Report every line in the data below that contains the word "Where". Case counts.

........

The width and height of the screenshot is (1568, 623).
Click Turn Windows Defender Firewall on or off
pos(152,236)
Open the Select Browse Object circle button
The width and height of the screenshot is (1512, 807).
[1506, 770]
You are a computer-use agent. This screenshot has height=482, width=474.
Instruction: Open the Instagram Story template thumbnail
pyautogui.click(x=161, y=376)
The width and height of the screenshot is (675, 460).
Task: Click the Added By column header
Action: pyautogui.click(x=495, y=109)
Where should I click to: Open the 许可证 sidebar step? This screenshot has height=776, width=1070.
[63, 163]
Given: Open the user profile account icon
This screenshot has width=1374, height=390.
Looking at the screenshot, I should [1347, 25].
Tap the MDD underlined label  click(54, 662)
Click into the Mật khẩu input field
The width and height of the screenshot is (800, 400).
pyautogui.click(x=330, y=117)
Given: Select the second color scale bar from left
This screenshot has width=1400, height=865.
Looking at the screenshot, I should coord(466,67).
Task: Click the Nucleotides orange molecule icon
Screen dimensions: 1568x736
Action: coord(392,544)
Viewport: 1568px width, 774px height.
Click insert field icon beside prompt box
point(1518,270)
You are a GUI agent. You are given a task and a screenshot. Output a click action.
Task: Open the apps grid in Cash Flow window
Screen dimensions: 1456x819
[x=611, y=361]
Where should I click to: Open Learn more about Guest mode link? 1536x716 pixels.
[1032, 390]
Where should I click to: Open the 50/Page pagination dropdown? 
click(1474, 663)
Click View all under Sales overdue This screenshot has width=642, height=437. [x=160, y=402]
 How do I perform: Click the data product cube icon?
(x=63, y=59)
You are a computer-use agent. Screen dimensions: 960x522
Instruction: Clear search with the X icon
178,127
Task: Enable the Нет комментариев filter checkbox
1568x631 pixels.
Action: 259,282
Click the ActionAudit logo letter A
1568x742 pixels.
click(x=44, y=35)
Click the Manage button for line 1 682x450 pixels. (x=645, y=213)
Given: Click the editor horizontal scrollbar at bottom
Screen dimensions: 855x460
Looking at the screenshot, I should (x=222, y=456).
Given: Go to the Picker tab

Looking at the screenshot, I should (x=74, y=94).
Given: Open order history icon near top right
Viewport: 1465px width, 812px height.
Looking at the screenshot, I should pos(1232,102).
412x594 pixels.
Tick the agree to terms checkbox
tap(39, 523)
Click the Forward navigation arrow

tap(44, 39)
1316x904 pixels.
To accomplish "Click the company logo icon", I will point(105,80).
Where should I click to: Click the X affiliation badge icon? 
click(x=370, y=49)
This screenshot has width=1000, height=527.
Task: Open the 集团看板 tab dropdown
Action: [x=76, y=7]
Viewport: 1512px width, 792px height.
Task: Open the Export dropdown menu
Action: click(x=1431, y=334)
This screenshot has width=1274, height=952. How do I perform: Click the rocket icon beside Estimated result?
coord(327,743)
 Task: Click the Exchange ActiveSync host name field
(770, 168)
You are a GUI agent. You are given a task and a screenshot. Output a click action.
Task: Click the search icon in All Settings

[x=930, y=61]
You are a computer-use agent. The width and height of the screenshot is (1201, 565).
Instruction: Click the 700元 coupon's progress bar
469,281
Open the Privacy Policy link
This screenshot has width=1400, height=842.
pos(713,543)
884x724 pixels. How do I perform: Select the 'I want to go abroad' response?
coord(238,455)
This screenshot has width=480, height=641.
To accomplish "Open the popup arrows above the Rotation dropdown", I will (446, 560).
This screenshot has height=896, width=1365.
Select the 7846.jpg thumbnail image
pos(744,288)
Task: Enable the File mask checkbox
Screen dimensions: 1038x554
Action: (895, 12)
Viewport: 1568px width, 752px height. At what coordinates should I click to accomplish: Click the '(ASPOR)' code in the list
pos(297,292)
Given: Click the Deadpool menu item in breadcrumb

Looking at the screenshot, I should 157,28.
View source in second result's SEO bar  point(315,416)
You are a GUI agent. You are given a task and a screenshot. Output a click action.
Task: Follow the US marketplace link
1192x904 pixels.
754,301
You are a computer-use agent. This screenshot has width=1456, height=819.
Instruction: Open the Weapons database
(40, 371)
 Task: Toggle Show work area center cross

........

Task response
Where should I click to: Open the 许可证 sidebar step? This screenshot has height=776, width=1070.
Where should I click to: Open Learn more about Guest mode link? 1536x716 pixels.
Where should I click to: Open the 50/Page pagination dropdown? 
Where should I click to: Click the X affiliation badge icon? 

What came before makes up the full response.